Busy Season 2026 may not bring relief. But for firms that have aligned expectations, pricing, and capacity, it may confirm that growth and strain have become inseparable features of modern accounting practice — and that managing both deliberately is now central to long-term success.

For firm leaders, the 2026 outlook means growth is increasingly a choice, not an accident. The firms expecting stronger performance are not counting on external relief or sudden efficiency gains. They are making deliberate decisions about pricing, client mix, and capacity—and living with the trade-offs that follow.

Leadership in this environment is less about chasing incremental revenue and more about setting boundaries. That includes deciding which clients to serve, how firmly to enforce deadlines and pricing policies, and where to reinvest gains. Firms that fail to make those choices explicitly risk having them made by staff burnout, missed deadlines, or declining service quality.

Intentionality matters

The data also suggest that financial improvement alone is not a sufficient measure of success.

Higher margins without parallel investments in people, process, and technology may prove short-lived.
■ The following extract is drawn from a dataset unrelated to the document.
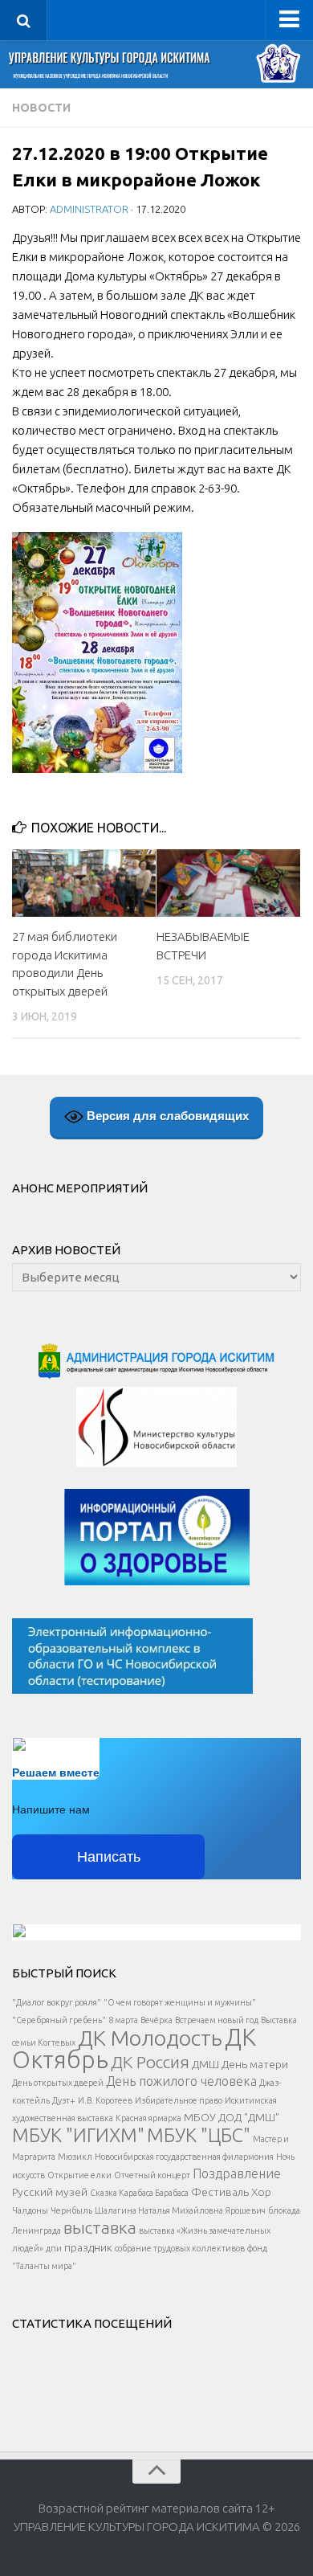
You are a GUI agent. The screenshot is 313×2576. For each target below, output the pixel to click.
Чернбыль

Firms that translate pricing power into better workloads, clearer workflows, and more sustainable careers are more likely to retain talent and preserve client relationships over time.

Ultimately, Busy Season 2026 appears set to reward clarity. Firms that enter the season with realistic expectations, disciplined pricing, and an operational plan for absorbing growth are better positioned to navigate the strain ahead.

Relief may remain elusive, but intentional management can turn pressure into a productive force rather than a corrosive one.